= Records for this exercise =
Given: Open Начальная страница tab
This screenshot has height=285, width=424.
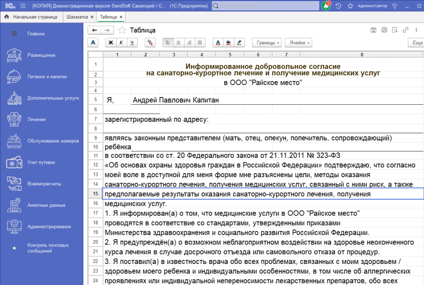Looking at the screenshot, I should tap(35, 17).
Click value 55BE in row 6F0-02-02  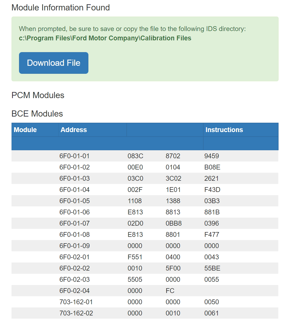[212, 268]
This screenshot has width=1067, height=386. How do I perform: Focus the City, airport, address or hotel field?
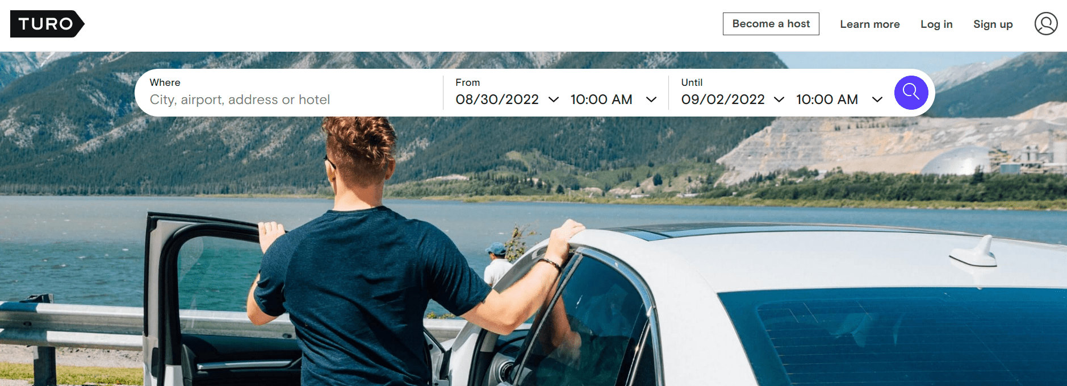[290, 99]
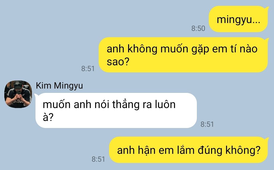Click the word "thẳng" in Mingyu's reply

126,105
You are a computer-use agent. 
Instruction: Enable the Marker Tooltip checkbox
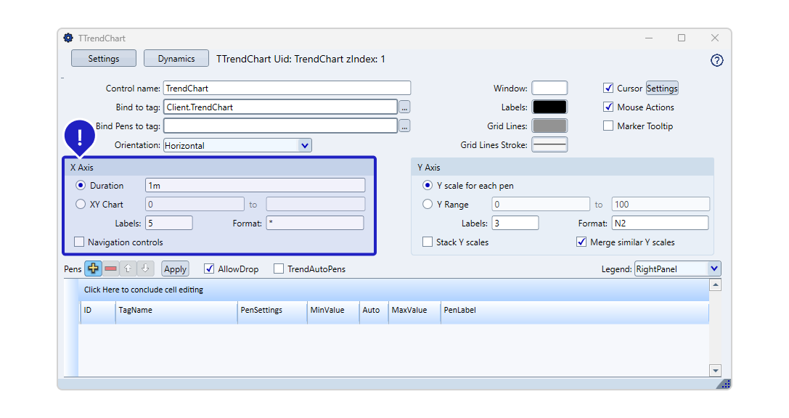pyautogui.click(x=608, y=126)
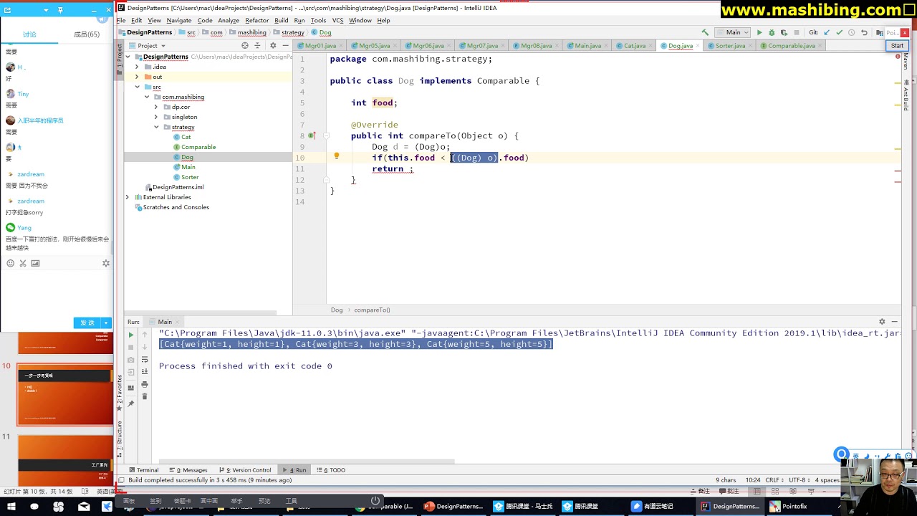Image resolution: width=917 pixels, height=516 pixels.
Task: Click the Git revert changes icon
Action: 864,33
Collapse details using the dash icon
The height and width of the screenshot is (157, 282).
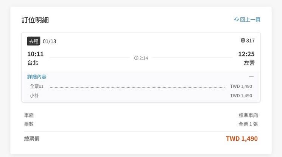[x=251, y=77]
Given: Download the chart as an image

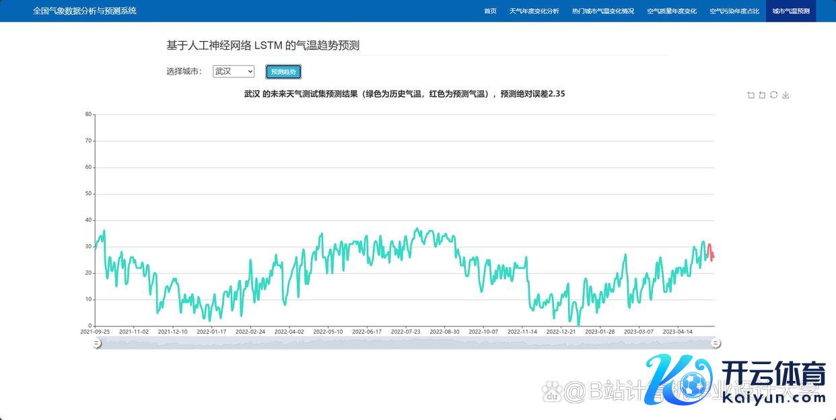Looking at the screenshot, I should pyautogui.click(x=786, y=95).
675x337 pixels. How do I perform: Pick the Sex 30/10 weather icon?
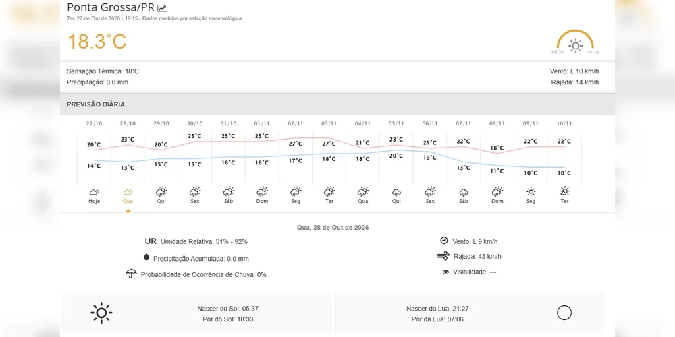pos(195,191)
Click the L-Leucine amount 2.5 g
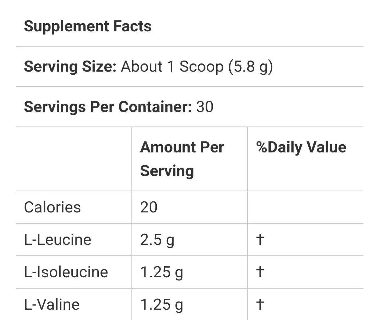This screenshot has height=320, width=376. click(x=157, y=240)

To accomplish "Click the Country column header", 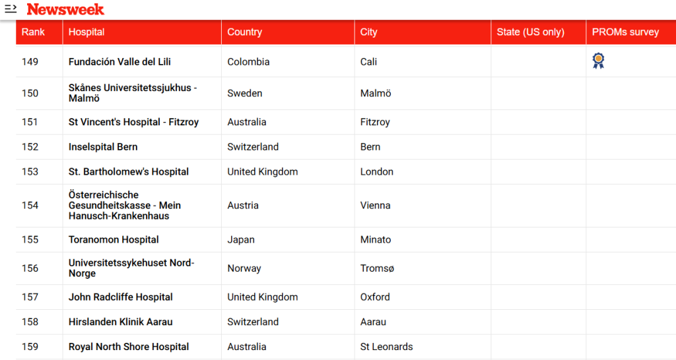I will 244,32.
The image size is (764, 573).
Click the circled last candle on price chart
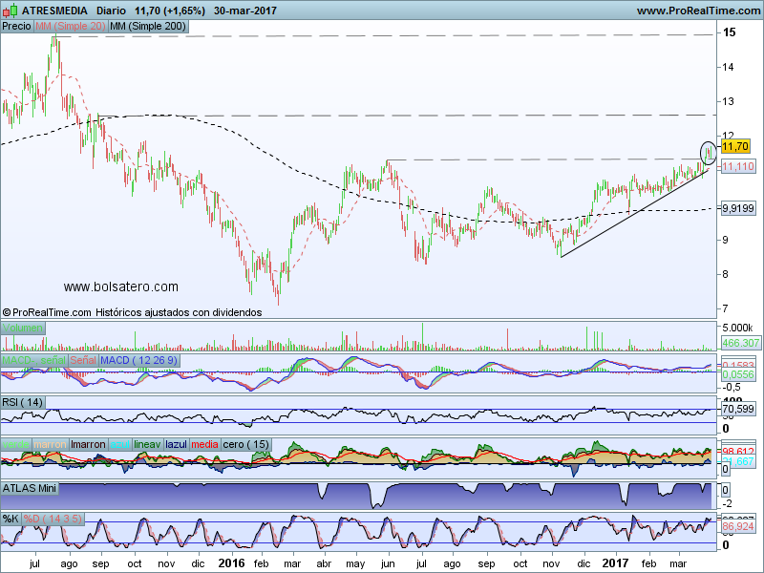(x=708, y=151)
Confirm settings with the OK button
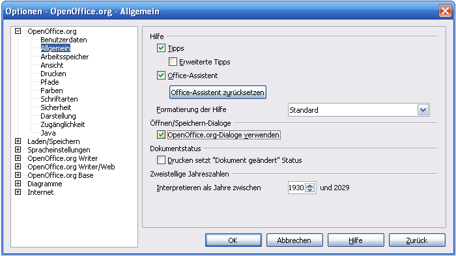This screenshot has height=256, width=456. coord(233,240)
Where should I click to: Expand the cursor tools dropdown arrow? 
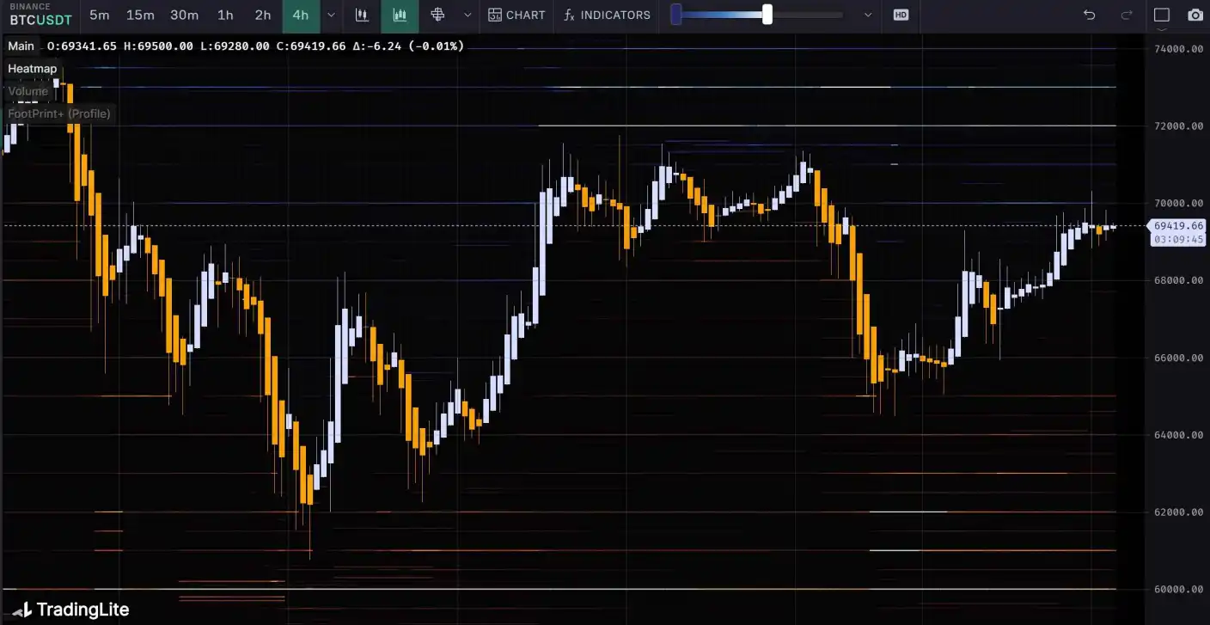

= Exercise instructions =
Set down only the lines from the one with "Confirm settings with the OK button" through the end of the entries, exactly as they appear, leaving out each picture.

= Result of this exercise =
Confirm settings with the OK button
This screenshot has height=256, width=456. coord(233,240)
Where should I click to: Expand the cursor tools dropdown arrow? 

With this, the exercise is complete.